Le violent incendie qui s'est déclaré ce dimanche vers 12h45 à Lédenon, dans le Gard, est désormais considéré comme « fixé » par la préfecture, mais toujours actif en fin de journée. Le feu, attisé par des conditions météorologiques extrêmes, a parcouru 540 hectares de forêts et de garrigues, menaçant les communes de Bezouce, Saint-Gervasy et Cabrières. Les habitants ont été invités à se confiner.
Un départ de feu rapide et des conditions critiques
Le feu est parti de Lédenon et a rapidement sauté les routes pour atteindre les communes voisines. Les autorités redoutaient ce scénario en raison des fortes températures (plus de 37 °C), de la sécheresse (10 % d'humidité) et du vent violent (rafales jusqu'à 60 km/h). Selon Météo Languedoc, la colonne de fumée était visible à 80 kilomètres à la ronde. L'incendie avançait à une vitesse de 3 km/h, parvenant même à sauter l'autoroute A9, qui a dû être coupée à la circulation entre Remoulins et Nîmes Est en début d'après-midi.
Des moyens aériens et terrestres considérables
Dès les premiers instants, d'importants moyens ont été engagés. Sept Canadair, deux Dash et un hélicoptère ont effectué 130 largages en quelques heures. Au sol, 200 pompiers répartis dans 60 véhicules tentaient de cerner les flammes, un effectif porté à 320 en fin d'après-midi grâce à des renforts des départements voisins. Malgré ces efforts, le commandant des pompiers Nicolas Baro a déclaré : « Nous n'arrivons pas à maîtriser le feu », quatre heures après le départ de l'incendie, alors que 450 hectares avaient déjà brûlé.
Bilan humain et matériel limité
Par chance, aucun blessé n'était à déplorer en fin de journée, hormis quelques coups de chaud parmi les pompiers. Les dégâts matériels sont minimes : une seule maison a été touchée par les flammes à Bezouce. Le commandant Baro a salué le respect des obligations de débroussaillement par les riverains, ce qui a facilité les opérations. « Nous avons réussi à préserver une centaine d'habitations pourtant situées dans l'axe de propagation du feu », a-t-il précisé.

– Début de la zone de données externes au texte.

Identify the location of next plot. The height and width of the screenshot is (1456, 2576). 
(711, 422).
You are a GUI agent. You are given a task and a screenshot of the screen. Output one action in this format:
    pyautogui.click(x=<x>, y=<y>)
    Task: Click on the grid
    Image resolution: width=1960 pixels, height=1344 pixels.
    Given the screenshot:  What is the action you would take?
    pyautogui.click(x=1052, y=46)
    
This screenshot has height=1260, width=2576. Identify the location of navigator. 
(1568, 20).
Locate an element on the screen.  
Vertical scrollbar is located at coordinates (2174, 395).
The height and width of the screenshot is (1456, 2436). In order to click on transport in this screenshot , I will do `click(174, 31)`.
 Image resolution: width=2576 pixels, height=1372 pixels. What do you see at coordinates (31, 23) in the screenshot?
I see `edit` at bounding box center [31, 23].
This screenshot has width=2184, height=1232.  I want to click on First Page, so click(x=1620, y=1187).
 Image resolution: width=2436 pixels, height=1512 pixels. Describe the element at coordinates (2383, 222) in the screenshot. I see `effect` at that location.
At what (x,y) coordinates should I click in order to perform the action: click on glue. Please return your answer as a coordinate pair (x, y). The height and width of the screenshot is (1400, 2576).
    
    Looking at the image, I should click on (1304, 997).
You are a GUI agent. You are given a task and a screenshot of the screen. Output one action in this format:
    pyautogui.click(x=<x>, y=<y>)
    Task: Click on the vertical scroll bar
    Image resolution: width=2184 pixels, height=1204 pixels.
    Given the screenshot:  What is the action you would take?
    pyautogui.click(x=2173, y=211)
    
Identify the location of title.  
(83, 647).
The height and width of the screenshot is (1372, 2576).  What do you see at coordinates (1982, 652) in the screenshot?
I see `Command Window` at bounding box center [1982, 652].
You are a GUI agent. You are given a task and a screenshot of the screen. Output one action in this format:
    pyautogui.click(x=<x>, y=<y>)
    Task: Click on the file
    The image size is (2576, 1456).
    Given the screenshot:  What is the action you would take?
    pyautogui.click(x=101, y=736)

Solidarité des habitants et stratégie de contre-feu
La solidarité s'est exprimée de diverses manières. À Bezouce, Alice Artiaga, deux seaux d'eau à la main, tentait avec une dizaine de personnes d'éteindre les arbres et les poteaux qui reprenaient feu malgré le passage des pompiers, utilisant des tuyaux d'arrosage reliés à une pompe. D'autres ont aidé à mettre en sécurité des chevaux, apporté boissons et nourritures aux pompiers, ou fourni du paracétamol aux personnes évacuées souffrant de maux de tête. La commune de Meynes a mis à disposition l'internat du lycée privé agricole pour environ 70 sinistrés de Bezouce.
En fin d'après-midi, la situation restait critique avec des reprises régulières du feu attisé par le vent et des réserves d'eau qui s'amenuisaient. « En quelques heures, le château d'eau de Lédenon a été vidé », a assuré Nicolas Baro. Une stratégie de contre-feu a été enclenchée avec l'accord du préfet du Gard Jérôme Bonet, venu sur le terrain. « Ce sont des pompiers spécialisés qui mènent ces opérations. Cela permet d'arrêter l'incendie, lorsqu'il arrive sur une zone déjà brûlée », a expliqué le commandant.
Perspectives : vigilance maintenue
Si la tactique a permis de fixer le feu et de rouvrir les axes de circulation, dont l'A9 sur une voie en soirée, les pompiers restent mobilisés pour éviter toute reprise. « Les lisières sont très grandes. Or, le vent doit souffler encore deux jours et lorsqu'il baissera en intensité en milieu de semaine, la température devrait repasser au-dessus de 40 °C », a prévenu Nicolas Baro. Le département du Gard, comme ses voisins du bassin méditerranéen, pourrait rester en vigilance rouge plusieurs jours encore.